4. Dans l'exposé des motifs de notre enquête figure le passage suivant :
« Il importe que les Canadiens connaissent, le plus possible, leur propre pays,
qu'ils soient renseignés sur son histoire et ses traditions, et qu'ils soient éclairés
sur la vie et sur les réalisations collectives de leur propre nation.[sic]
« Il est dans l'intérêt national d'encourager les institutions qui expriment le
sentiment de la collectivité, favorisent la bonne entente, et apportent de la variété
et de l'abondance à la vie canadienne, tant dans les régions rurales que dans les
centres urbains ».
Souvent, par le passé, on a voulu établir l'inventaire de nos ressources physiques.

Lignes répertoriées:
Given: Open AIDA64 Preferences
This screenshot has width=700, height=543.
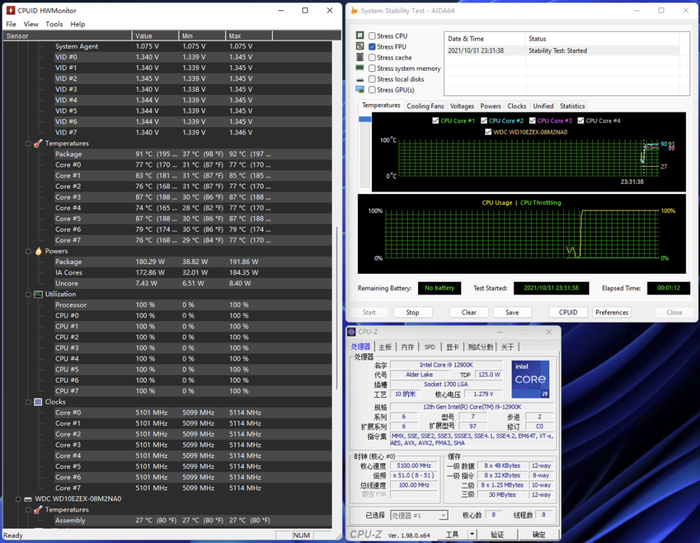Looking at the screenshot, I should tap(611, 312).
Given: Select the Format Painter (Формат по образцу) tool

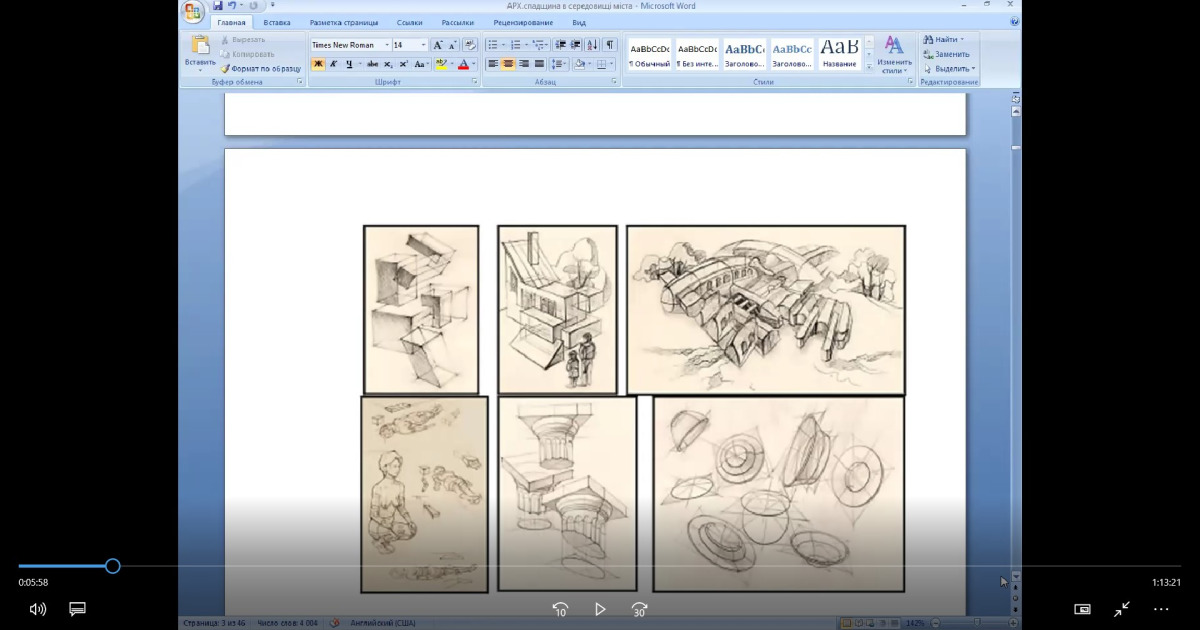Looking at the screenshot, I should coord(260,68).

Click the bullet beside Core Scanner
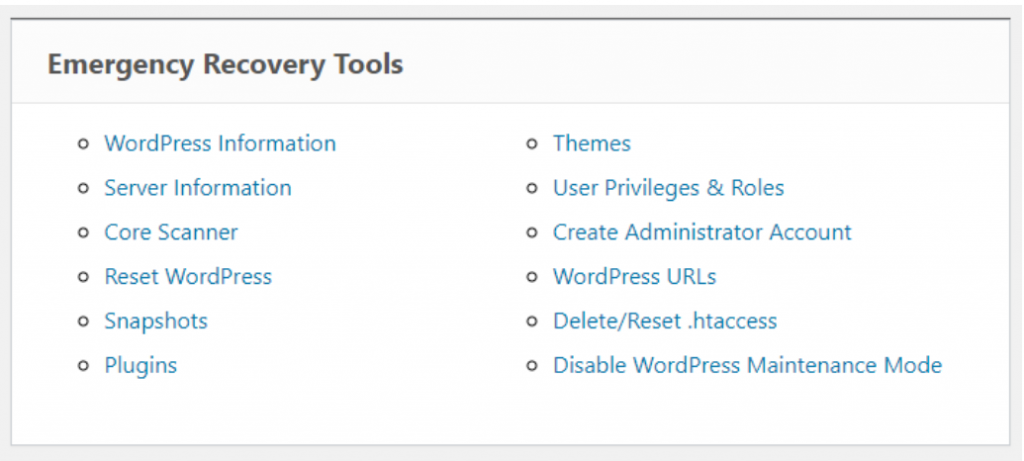83,234
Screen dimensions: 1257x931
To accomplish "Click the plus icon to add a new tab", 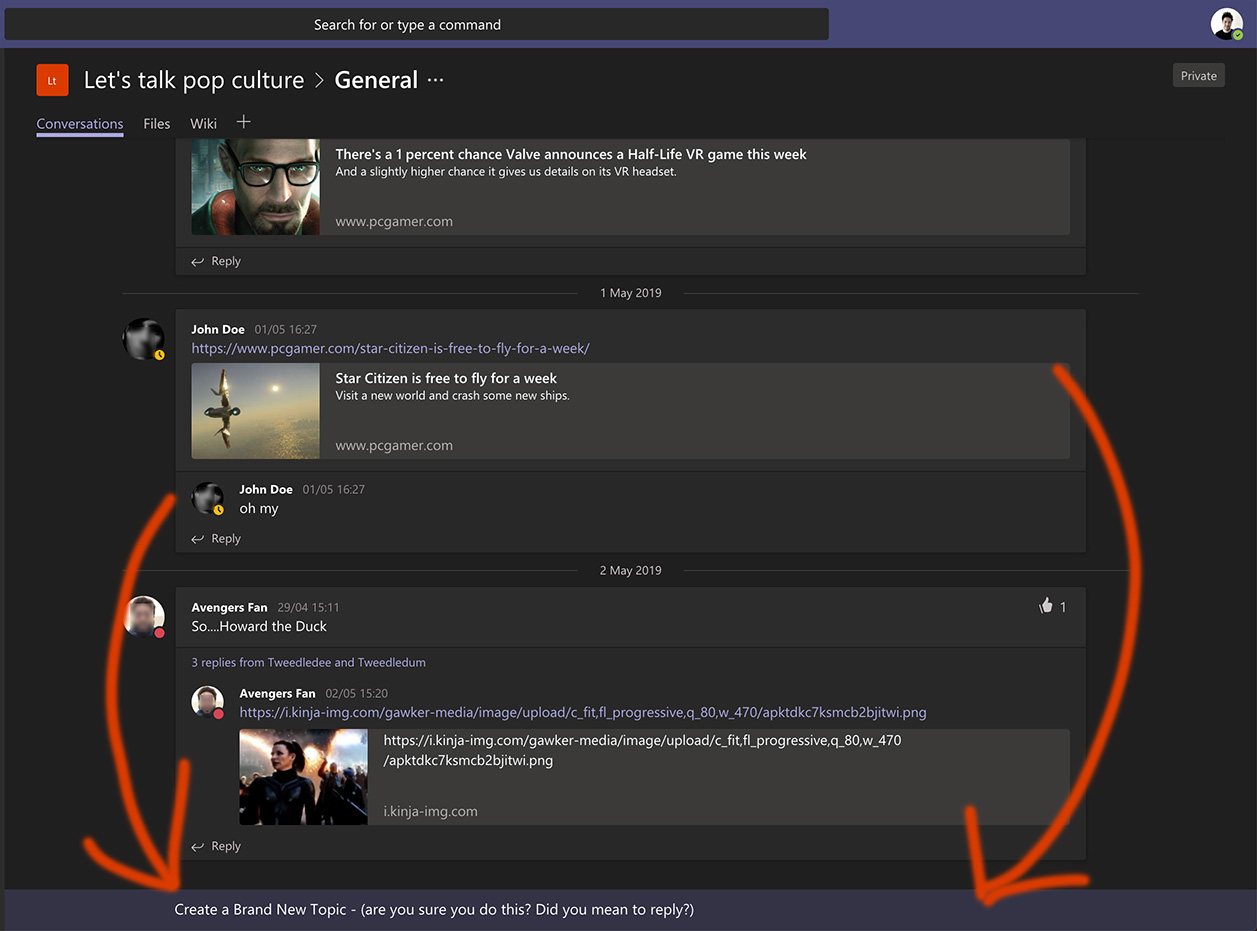I will [x=243, y=121].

À faire:
Recopiez l'extrait fourni, de « 4. Dans l'exposé » à « nos ressources physiques. », sans y changer quoi que ce soit. Les lignes forment un matériau distinct de l'extrait fourni.

Solution:
4. Dans l'exposé des motifs de notre enquête figure le passage suivant :
« Il importe que les Canadiens connaissent, le plus possible, leur propre pays,
qu'ils soient renseignés sur son histoire et ses traditions, et qu'ils soient éclairés
sur la vie et sur les réalisations collectives de leur propre nation.[sic]
« Il est dans l'intérêt national d'encourager les institutions qui expriment le
sentiment de la collectivité, favorisent la bonne entente, et apportent de la variété
et de l'abondance à la vie canadienne, tant dans les régions rurales que dans les
centres urbains ».
Souvent, par le passé, on a voulu établir l'inventaire de nos ressources physiques.